One of the more powerful features of IBM’s PowerVM product suite is the ability to share I/O resources via the Virtual I/O Server (VIOS). VIOS is a virtual appliance running in its own partition(s) and is responsible managing shared access to network and storage devices. For the purposes of this post, I am going to focus on storage virtualization and the coming changes in VIOS 2.2 SP01 due out later this month.
At present there are two methods for virtualizing disk storage via the Virtual I/O Server. VIOS can either act as a storage virtualizer (vSCSI), or as a storage pass-through by sharing access to fiber channel adapters via N-port ID Virtualization (NPIV). Both methods have their pros and cons, and a single environment may simultaneously use both vSCSI and NPIV to accomplish a given design goal.
The vSCSI storage virtualization method was introduced with VIOS in 2004. With vSCSI virtualization, LUNs are assigned to the VIO server(s) and are re-presented to the client LPARs as generic SCSI disks attached to a vSCSI client adapter. Any specialized storage device drivers or multipath I/O code runs within the VIO server.

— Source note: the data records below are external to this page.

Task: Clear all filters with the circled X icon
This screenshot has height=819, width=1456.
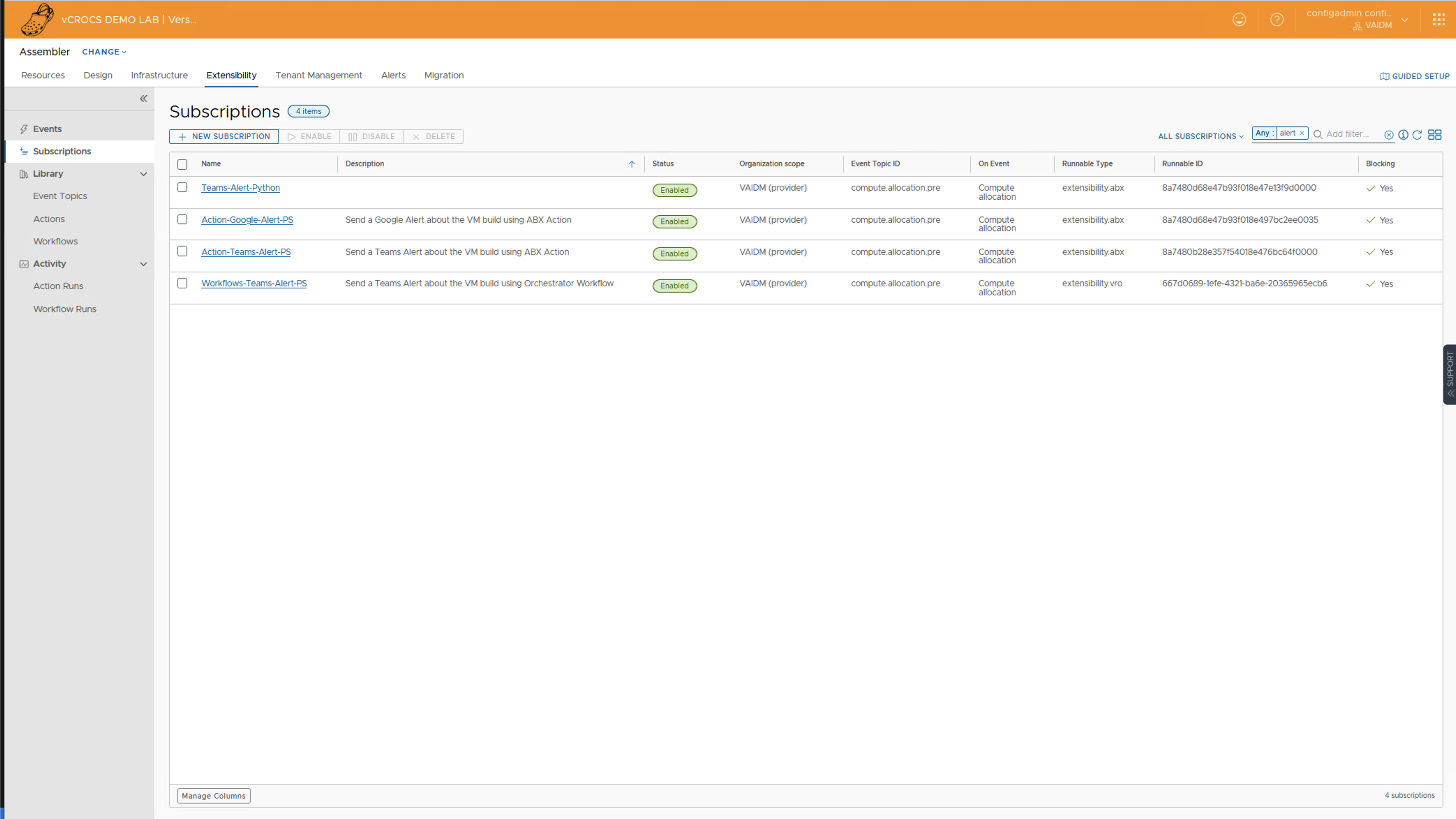Action: pos(1389,134)

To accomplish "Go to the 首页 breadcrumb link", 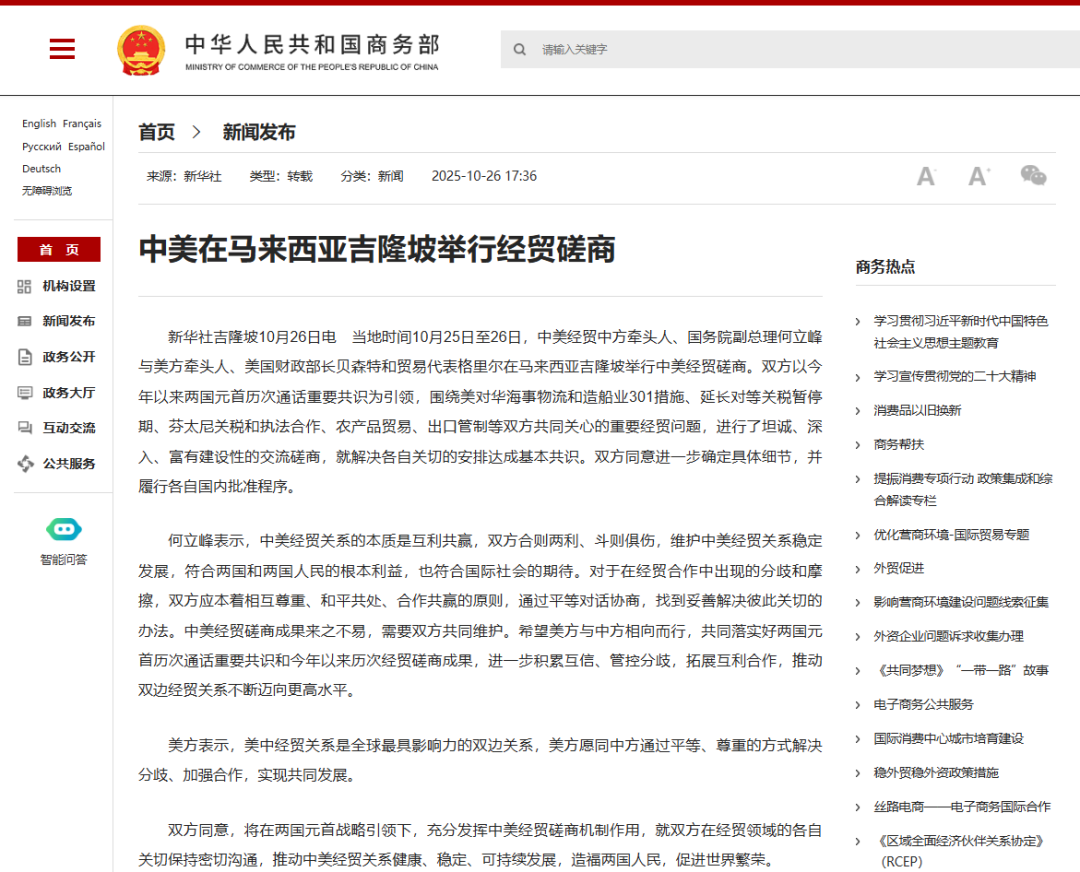I will [x=155, y=131].
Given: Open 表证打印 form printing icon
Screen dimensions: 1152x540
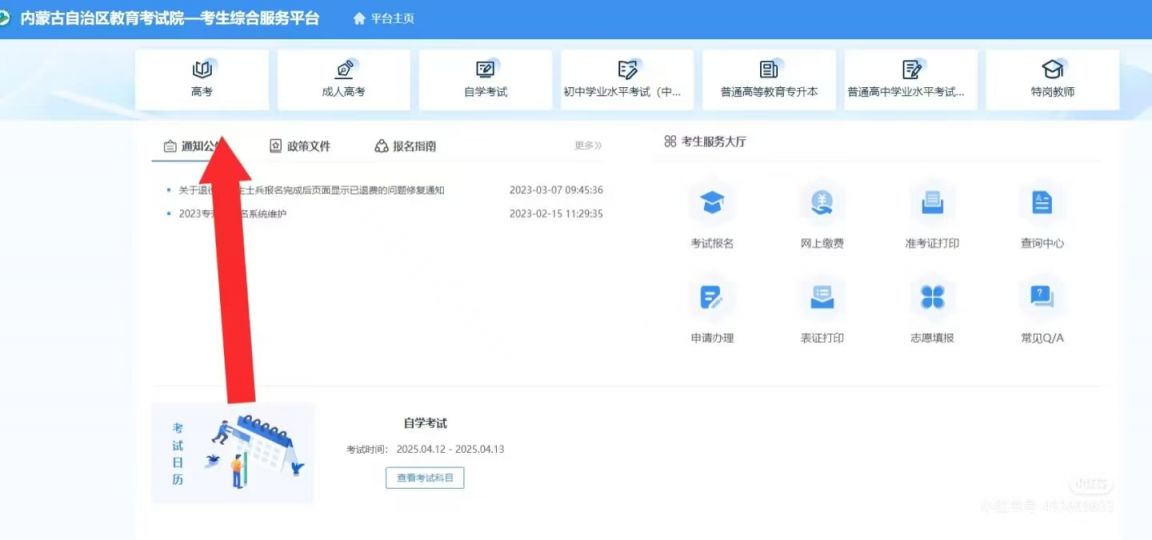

When a VIO client accesses a vSCSI disk, the vSCSI initiator makes a hypercall to the PowerVM hypervisor, which in turns notifies the VIO server of the request. The VIO server determines which physical adapter(s) are required to serve the request and sends their hardware addresses to the hypervisor. Finally the hypervisor maps the adapter physical address to the VIO client’s data buffer address to set up the data transfer directly from the physical adapter to the client. This transfer is done via the Logical Remote DMA protocol and does not require the VIO server to buffer the data transfer. This makes vSCSI data access extremely efficient as the only virtualization overhead is in the address resolution stage of the data transfer.
The primary benefit of vSCSI is that it consolidates the device driver setup and configuration into a relatively small number of logical partitions. Instead of having to maintain SDD, PowerPath, or another driver in each of the client partitions, this work is consolidated into the VIO servers. Additionally, if redundant VIO servers are deployed (which is highly recommended), storage device driver code can be updated in the VIO server without affecting the client LPARs. Having a relatively generic storage configuration in the client LPARs reduces the workload on the systems administrators and improves availability.
The most common criticism of the vSCSI approach is that it can become unwieldy to manage in a large environment. Each VIO server that can serve a given client LPAR must have all of the storage that the client LPAR requires mapped to it. In a Live Partition Mobility environment, the VIO servers on each of the physical Power Systems servers that can potentially host the client LPAR must also have the client’s storage mapped. Unless careful documentation is maintained, it is possible to accidentally reassign storage that is in use on one client to another. If this happens, data corruption is the result.
NPIV, on the other hand, uses the VIO server to create a synthetic fiber channel adapter in the client LPAR. This synthetic adapter has its own WWNN which appears to exist independently of the physical fiber channel HBA in the VIO server. When storage is provisioned to the client LPAR, it is mapped directly to the virtual adapter WWNN. The VIO server does not see the client storage and is not involved in data transfers. Provisioning storage, in effect, looks exactly like provisioning storage to a non-virtual environment.
Since LUNs are provisioned directly from the storage device to the client LPAR, any specialized device drivers and multipath I/O code must be installed in the client LPAR. This makes the managing the client LPAR a bit more complicated and can affect availability if updating the driver(s) requires a reboot.
To summarize, vSCSI places all of the intelligence in the VIO server at the expense of increasing complexity in VIO server management. NPIV places all of the intelligence in the VIO client at the expense of complexity in VIO client management. Since, in most environments, the number of VIO clients is an order of magnitude greater than the number of VIO servers, I tend to make use of vSCSI over NPIV. Both methods, however, are equally valid and the choice of which to use should be a pragmatic decision.
On October 7, 2010, IBM announced a new set of VIO server based storage management features that look to provide a third way to manage storage in a large virtual I/O environment. VIO server enhancements include thin provisioning of VIOS based storage, shared storage pools, and improved virtual storage management. These enhancements are scheduled to be included in VIOS 2.2 SP01 which is scheduled to become Generally Available in December 2010.
While I have not yet had the opportunity to test VIOS 2.2 SP01 in my lab, I am told that it provides the ability to explicitly create clusters of VIO servers that are aware of how storage is being used across the cluster. Each VIO server in the cluster will use common device names and metadata. This will allow the creation of a single storage pool that spans all VIO servers that serve a given client population instead of the current process of manually tracking vSCSI assignments. This alone addresses the majority of the problems in large vSCSI environments.
Incorporating thin provisioning and other advanced storage management techniques into the VIO server itself also has great potential. I’m looking forward to seeing how these are implemented and how they can be used to more efficiently manage storage in my virtual environments. There are interesting times coming in the VIO server world.